"Open science" is just science.

There are two parts to science. First, science is the process of verifiable data collection. Second, science is the process of verifiable explaining of the data. In both steps, a key ingredient is: science must be verifiable. That is why “open science” is simply science–if you can’t verify the data collection nor analysis, then it’s not science.

All data and all analyses must be open. Simply making them available is not enough; they must be properly documented. The need for public, documented access to data led me to create the nidata project.

Even science needs data scientists... and so I am one.

Computational modeling is the battlefield where ideas compete. They take the unscientific words of a pet theory and turn them into numbers. This is called "operationalization”, and it is the lifeblood of science. While it’s possible to describe a model in words–-and in the social sciences, people frequently do–-it is also possible that the idea doesn't actually work.

When I started doing cognitive modeling of with Gary Cottrell and Janet Hsiao in 2008, I immediately noticed: in science, there is much more data than there are explanations. Instead of explaining all of the data, most scientists focus on collecting new data. Given the data deluge and frequent lack of rigorous explanations for the data, I vowed never to collect data.
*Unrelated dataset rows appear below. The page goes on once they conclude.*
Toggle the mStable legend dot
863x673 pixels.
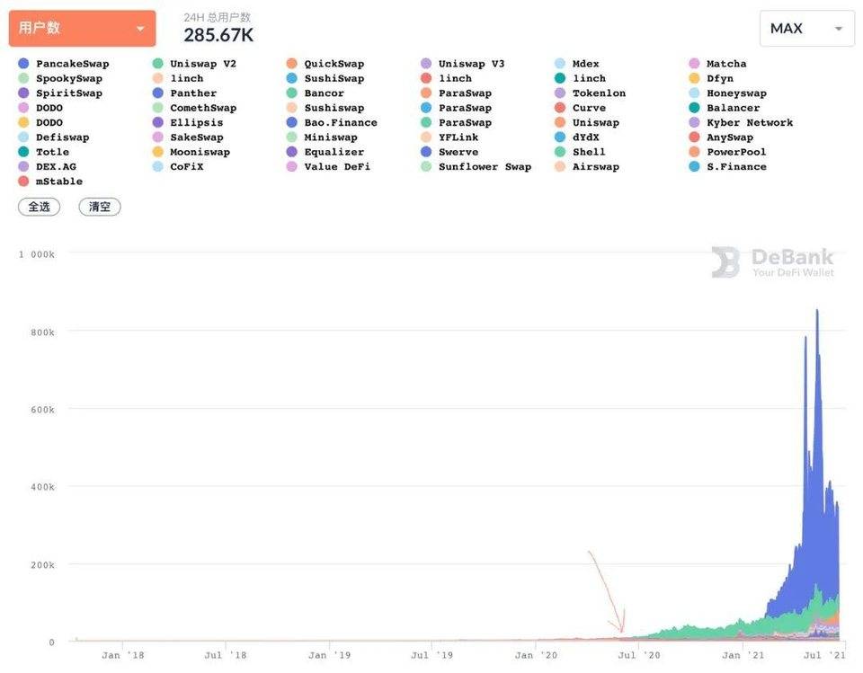point(23,181)
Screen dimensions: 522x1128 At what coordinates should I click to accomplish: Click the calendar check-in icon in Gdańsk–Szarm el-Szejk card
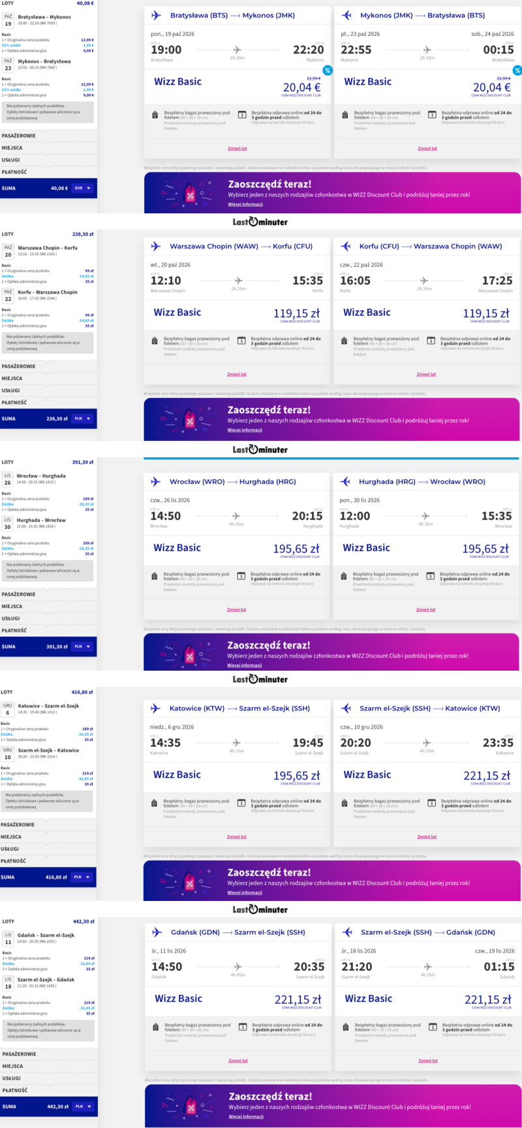(242, 1027)
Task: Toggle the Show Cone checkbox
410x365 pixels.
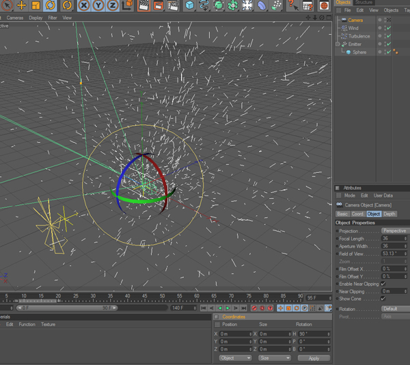Action: click(x=383, y=299)
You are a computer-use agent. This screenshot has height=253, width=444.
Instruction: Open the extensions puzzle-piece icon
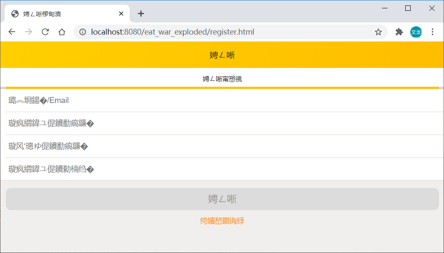click(x=399, y=32)
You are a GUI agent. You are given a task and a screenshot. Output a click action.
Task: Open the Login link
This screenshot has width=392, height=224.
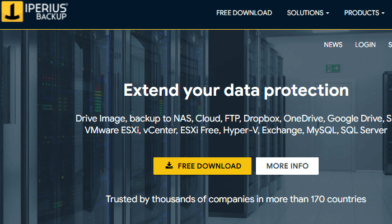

I spend my time building models that account for as much of the data as possible. This is hard--scientists are notorious for their poor data sharing practices. I have been scraping data since I founded DODTracker.com; in my research, I've scraped figures from papers to get data and helped build public access to neuroscience datasets to make this all happen.

As it turns out, this has been coined "data science". I think I'm a data scientist!

It's not "open" unless it's well-communicated.

One reason that science communication is so important: in addition to providing access to raw data and analysis scripts, opening one’s work up to verification requires communicating what you did, why you did it, and what the results are. The better these are communicated, the more easily other scientists can try to validate what was done.